Aanvankelijk bestond de compensatie uit een verhoging van de belastingvermindering met € 230 (inclusief btw) en een verlaging van het tarief in de eerste tariefschijf elektriciteit met 8,4 cent (inclusief btw). De compensatie wordt gewijzigd door in 2022 het tarief in de energiebelasting van de tweede en derde schijf elektriciteit te verlagen met respectievelijk 0,859 cent en 0,201 cent (excl. btw en indexatie). De belastingvermindering wordt verhoogd met € 265 euro in plaats van € 230. Het tarief van de eerste schijf elektriciteit wordt minder verlaagd, namelijk met 5,436 cent in plaats van 6,933 cent (excl. btw en indexatie).

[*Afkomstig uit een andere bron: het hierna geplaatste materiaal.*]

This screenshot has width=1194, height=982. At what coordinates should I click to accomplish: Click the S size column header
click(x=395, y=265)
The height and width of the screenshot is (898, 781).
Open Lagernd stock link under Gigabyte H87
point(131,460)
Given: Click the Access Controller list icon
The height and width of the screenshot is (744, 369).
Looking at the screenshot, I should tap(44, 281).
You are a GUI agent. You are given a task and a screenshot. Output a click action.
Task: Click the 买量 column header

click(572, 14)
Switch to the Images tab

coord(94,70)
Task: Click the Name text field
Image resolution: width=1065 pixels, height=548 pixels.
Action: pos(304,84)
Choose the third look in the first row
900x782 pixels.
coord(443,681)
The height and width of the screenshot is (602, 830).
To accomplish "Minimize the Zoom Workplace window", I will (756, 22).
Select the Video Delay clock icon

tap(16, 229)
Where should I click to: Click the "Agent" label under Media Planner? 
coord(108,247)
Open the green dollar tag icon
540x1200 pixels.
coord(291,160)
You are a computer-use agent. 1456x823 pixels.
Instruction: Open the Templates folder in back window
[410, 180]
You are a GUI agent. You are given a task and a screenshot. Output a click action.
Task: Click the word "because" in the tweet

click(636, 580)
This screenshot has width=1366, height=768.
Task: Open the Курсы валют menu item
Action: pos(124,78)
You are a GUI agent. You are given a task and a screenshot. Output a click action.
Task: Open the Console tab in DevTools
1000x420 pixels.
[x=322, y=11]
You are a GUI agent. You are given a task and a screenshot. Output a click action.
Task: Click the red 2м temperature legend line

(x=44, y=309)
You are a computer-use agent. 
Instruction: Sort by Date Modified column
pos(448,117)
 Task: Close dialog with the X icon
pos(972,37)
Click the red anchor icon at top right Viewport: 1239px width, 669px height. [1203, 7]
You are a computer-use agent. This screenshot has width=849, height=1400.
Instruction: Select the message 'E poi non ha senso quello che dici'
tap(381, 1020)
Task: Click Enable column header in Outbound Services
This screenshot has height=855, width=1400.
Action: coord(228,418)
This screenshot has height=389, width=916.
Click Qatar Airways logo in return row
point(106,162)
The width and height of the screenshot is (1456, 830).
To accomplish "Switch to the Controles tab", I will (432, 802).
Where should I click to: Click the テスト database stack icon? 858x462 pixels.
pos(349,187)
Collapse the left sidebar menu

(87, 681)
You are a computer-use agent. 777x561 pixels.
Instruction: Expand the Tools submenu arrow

Door de aanpassing vindt een verschuiving plaats in de lastenverlichting van huishoudens met een relatief groot energieverbruik en bedrijven met een relatief klein energieverbruik naar bedrijven met een relatief groot elektriciteitsverbruik en huishoudens met een lager energieverbruik.
Inkomstenbelasting
Conclusie A-G over belastingheffing in box 3: systeem deugt niet
Het systeem van belastingheffing in box 3 van de inkomstenbelasting ging in de jaren 2001 tot en met 2016 uit van een vast rendement over het vermogen van 4%. De wetgever meende dat dit rendement voor een vermogensbezitter haalbaar was. Met ingang van 2017 geldt een ander systeem, omdat inmiddels was gebleken dat het veronderstelde rendement van 4% niet zonder meer haalbaar is. In de nieuwe systematiek worden voor spaargeld en voor het overige vermogen jaarlijks gemiddelde rendementscijfer vastgesteld. Deze gemiddelde rendementen zijn gebaseerd op gegevens van voorgaande jaren. De wet veronderstelt een bepaalde verdeling van het vermogen over spaargeld en andere beleggingen. Deze verdeling is afhankelijk van de omvang van het totale vermogen in box 3. De wet kent drie verschillende vermogensmixen. Kleine vermogens worden verondersteld voor 2/3 te bestaan uit spaargeld en voor 1/3 uit overig vermogen. In de tweede vermogensschijf veronderstelt de wetgever dat het spaardeel 21% bedraagt en het overige vermogen 79%. Voor de derde vermogensschijf is de verdeling 100% overig vermogen en 0% spaargeld.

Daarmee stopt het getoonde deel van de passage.